Pracowników niepokoi fakt, że firma przenosi biura i miejsca pracy do Europy Wschodniej.
Lokalizacja centrów decyzyjnych jest sprzeczna z uzasadnieniem umowy podpisanej z rządem w sprawie ponownego uruchomienia, czyli strategicznej centralności Włoch na obszarze EMEA. Wielu obawia się, że przywódcy podpisali umowę z zamiarem zamknięcia fabryk.
„Nasze zaniepokojenie nie jest wywołane tylko i wyłącznie alarmem, który rozpoczął się w Neapolu, ale faktem, że firma nie realizuje inwestycji i polityki handlowej przewidzianych w umowie z rządem” - powiedziała Sputnikowi Italia koordynatorka Fiom.





31 maja 2019 r. ogłoszono zamiar zamknięcia fabryki w Neapolu, która zgodnie z planami miała być centrum produkcyjnym EMEA dla wysokiej klasy pralek, na które firma przeznaczyła 17 milionów. 29 stycznia 2020 r., po miesiącach negocjacji z rządem, ogłoszono decyzję o zamknięciu fabryki do końca 2020 r.
Kierownictwo zapewnia, że wstrzymanie produkcji dotyczy tylko Neapolu, ale pracownicy i związki zawodowe obawiają się, że „staną w obliczu procesu, który rozpoczyna się w Neapolu, a rozszerzy się na wszystkie zakłady”, wyjaśnia Rosario Rappa, sekretarz Fiom w Neapolu.
Podobna sytuacja ma miejsce również w miastach Comunanza i Siena. „Fabryka ma obawy.

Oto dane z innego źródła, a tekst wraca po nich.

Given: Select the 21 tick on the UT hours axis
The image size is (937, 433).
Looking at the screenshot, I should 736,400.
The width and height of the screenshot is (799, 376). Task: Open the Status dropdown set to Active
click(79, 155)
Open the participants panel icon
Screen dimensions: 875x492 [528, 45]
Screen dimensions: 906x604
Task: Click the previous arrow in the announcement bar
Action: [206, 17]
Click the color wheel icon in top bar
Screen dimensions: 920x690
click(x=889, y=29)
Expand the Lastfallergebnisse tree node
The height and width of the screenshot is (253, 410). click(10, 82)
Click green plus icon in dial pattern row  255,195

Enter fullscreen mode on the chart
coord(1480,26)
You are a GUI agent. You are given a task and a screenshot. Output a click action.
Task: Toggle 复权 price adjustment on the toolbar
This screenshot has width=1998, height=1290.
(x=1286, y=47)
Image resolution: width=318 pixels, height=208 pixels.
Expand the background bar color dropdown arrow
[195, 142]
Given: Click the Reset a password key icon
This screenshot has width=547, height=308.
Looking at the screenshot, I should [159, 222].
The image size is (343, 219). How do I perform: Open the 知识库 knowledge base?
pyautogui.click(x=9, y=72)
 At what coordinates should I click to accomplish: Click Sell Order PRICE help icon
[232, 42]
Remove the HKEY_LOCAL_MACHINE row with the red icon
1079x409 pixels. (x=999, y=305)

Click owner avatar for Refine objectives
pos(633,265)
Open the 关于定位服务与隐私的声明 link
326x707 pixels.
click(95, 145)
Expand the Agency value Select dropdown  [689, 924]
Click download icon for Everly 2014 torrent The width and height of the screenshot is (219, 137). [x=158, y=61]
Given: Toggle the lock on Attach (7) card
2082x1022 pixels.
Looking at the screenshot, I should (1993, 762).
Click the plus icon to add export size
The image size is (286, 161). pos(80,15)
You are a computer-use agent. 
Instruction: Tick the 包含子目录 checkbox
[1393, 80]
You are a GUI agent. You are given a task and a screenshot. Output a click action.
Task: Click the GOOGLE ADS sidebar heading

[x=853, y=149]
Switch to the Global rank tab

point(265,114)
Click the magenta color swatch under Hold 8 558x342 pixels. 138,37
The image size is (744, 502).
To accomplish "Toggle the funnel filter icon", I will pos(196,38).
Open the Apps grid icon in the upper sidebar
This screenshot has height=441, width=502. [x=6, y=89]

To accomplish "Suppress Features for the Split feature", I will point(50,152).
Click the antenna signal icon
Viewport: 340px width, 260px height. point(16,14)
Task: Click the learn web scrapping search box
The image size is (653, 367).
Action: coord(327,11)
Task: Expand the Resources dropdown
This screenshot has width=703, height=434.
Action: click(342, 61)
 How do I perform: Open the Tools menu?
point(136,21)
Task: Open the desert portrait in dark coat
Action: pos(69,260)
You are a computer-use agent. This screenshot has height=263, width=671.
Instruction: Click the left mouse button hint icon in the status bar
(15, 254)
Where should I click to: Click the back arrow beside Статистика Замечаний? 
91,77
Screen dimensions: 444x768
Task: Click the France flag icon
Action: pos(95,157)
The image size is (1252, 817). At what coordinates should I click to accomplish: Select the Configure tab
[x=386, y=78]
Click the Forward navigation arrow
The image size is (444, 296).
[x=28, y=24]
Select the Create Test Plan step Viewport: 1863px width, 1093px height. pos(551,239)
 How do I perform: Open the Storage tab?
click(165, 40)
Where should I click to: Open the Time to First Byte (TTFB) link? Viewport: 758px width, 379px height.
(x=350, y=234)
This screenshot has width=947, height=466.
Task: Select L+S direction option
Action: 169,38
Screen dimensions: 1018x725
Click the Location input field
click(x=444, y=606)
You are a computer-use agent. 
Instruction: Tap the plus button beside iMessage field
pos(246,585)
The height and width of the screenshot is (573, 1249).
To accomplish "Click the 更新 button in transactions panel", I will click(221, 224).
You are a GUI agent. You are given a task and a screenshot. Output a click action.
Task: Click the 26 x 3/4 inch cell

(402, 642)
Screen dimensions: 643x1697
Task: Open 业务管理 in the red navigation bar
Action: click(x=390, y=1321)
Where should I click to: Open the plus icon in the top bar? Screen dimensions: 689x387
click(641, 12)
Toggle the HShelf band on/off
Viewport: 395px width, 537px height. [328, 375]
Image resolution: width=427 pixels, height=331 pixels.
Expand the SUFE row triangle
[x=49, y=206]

Uważamy, że po ostatecznym zamknięciu zakładu w Neapolu firma nie zawaha się przed niczym. Jeśli nie zapobiegnie się procesowi, który rozpoczął się w Neapolu - który jest kluczowym - najprawdopodobniej pozostanie tylko fabryka w Varese, z filią w Polsce” - powiedział Sputnikowi Italia Gianni Lanciotti.